Methods and Applications of Analysis

Volume 23 (2016)

Number 2

Error estimate of the particle method for the $b$-equation

Pages: 119 – 154

DOI: https://dx.doi.org/10.4310/MAA.2016.v23.n2.a1

Authors

Yong Duan (School of Mathematical Sciences, University of Electronic Science and Technology of China, Chengdu, Sichuan, China)

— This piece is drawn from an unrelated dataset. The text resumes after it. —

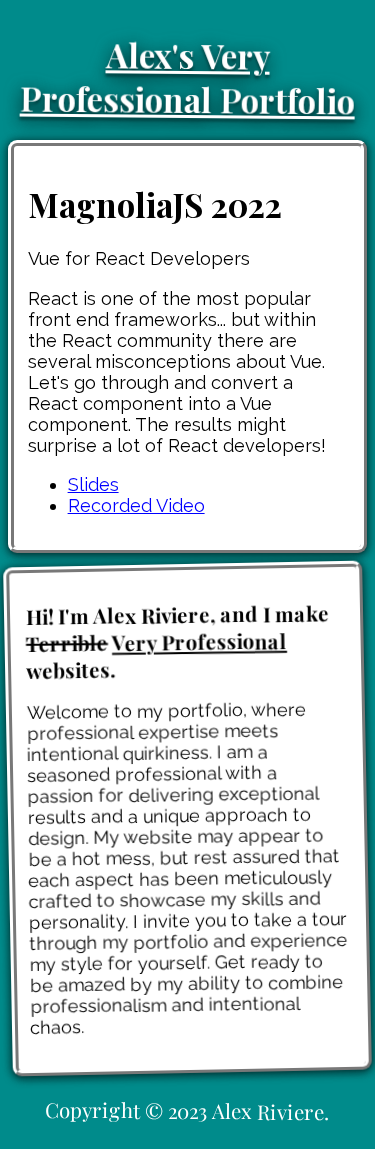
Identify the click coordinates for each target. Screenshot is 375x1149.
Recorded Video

Jian-Guo Liu (Department of Physics and Department of Mathematics, Duke University, Durham, North Carolina, U.S.A.)

Abstract

In this paper, we establish the optimal error estimate of the particle method for a family of nonlinear evolutionary partial differential equations, or the so-called $b$-equation. The $b$-equation, including the Camassa–Holm equation and the Degasperis–Procesi equation, has many applications in diverse scientific fields. The particle method is an approximation of the $b$-equation in Lagrangian representation. We also prove short-time existence, uniqueness and regularity of the Lagrangian representation of the $b$-equation.

Keywords

Camassa–Holm equation, Degasperis–Procesi equation, Lagrangian representation, classical solution, particle method, peakon solutions, error estimate

2010 Mathematics Subject Classification

35B65, 35C08, 35D35, 65M15, 65M75

Published 30 June 2016